Not only does the traditional interpretation of quantum mechanics have anti-materialist implications, but, as noted by more than one commentator, it is compatible with philosophical idealism (which makes mind the only fundamental reality) and even with solipsism (which makes one’s own mind the only reality).  If we reject such extremes and take the view that both matter and mind are fundamental and equally real, then a question arises: how are they related to each other?

Connected with this question is a common objection made to the Copenhagen interpretation, which is that it seems to say that the minds of “observers” have a spooky influence on the physical world.  In particular, the idea that “wavefunction collapse” is caused by “observations” seems to suggest that human knowers actually cause events to happen by knowing them. As one commentator pointed out, this would be a radical reversal of traditional ideas about the relation of knower and known.  Indeed, the traditional interpretation of quantum mechanics strikes many people as “subjectivist”.  It is questionable whether the Copenhagen Interpretation really has these “anti-realist” implications. At the very least, however, it makes problematic the question of what is “really going on when no one is looking”.  In other words, if the wavefunction of a system is not a straightforward description of “the world as it is,” but just of some observer’s knowledge of it — then what WOULD a description of the world as it is look like?  This is, indeed, an awkward question for the traditional interpretation to deal with — though various attempts have been made to answer it.  A second problem connected with the relation between mind and matter, raised by another commentator to my essay, is how the relation between mind and brain is to be thought of.  This is quite mysterious at present.  A third question is what kinds of minds qualify as “observers” in the Copenhagen interpretation of quantum mechanics. One commentator asked why it would have to be only human minds.  The answer is that it wouldn’t, but it seems it would have to be a mind capable of knowing the results of measurements and one not entirely describable by physics. Purely physical devices or inanimate things such as atoms and bacteria would not seem to qualify, whereas humans certainly do. Somewhere in between there is a line, but where it should be drawn is debatable.

It has long been suggested that the special role of mind in quantum mechanics as traditionally interpreted, together with the indeterminacy of the theory, may provide an opening for free will to operate in the world.  Though I did not discuss this in my essay, several commentators did.  Again, this is a murky and much debated subject.

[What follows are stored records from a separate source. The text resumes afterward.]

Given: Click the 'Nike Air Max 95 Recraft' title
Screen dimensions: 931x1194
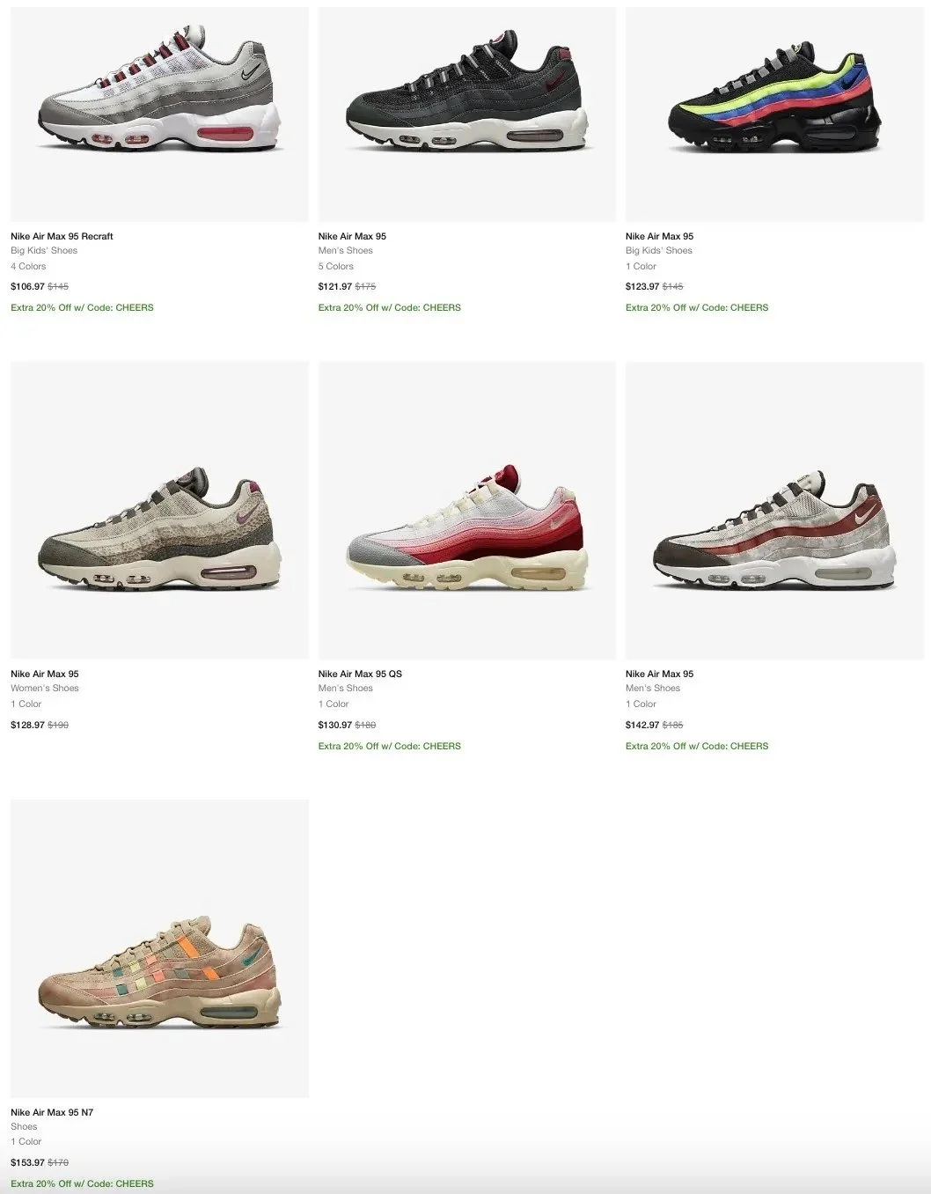Looking at the screenshot, I should [62, 236].
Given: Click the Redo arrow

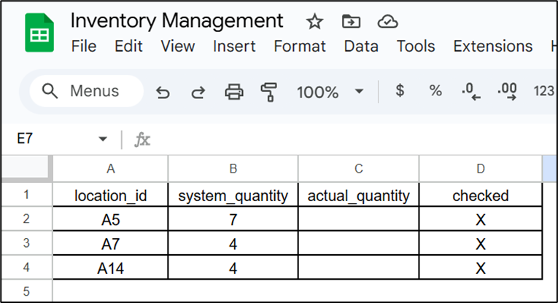Looking at the screenshot, I should [198, 92].
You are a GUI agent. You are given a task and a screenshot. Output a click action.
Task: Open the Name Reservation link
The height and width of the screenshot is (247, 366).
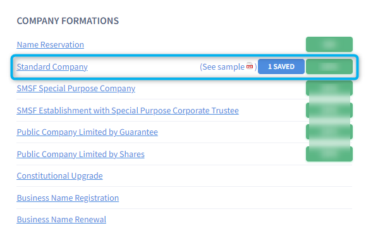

Altogether, it is clear that quantum mechanics raises more philosophical questions that it solves.

Here are two “Big Questions” that it raises.

Two New Big Questions:

1.     Does quantum indeterminacy provide an opening for free will?

2.     In the context of the traditional Copenhagen interpretation of quantum mechanics, what would a complete description of the world through time, apart from what any “observer” knows about it, look like?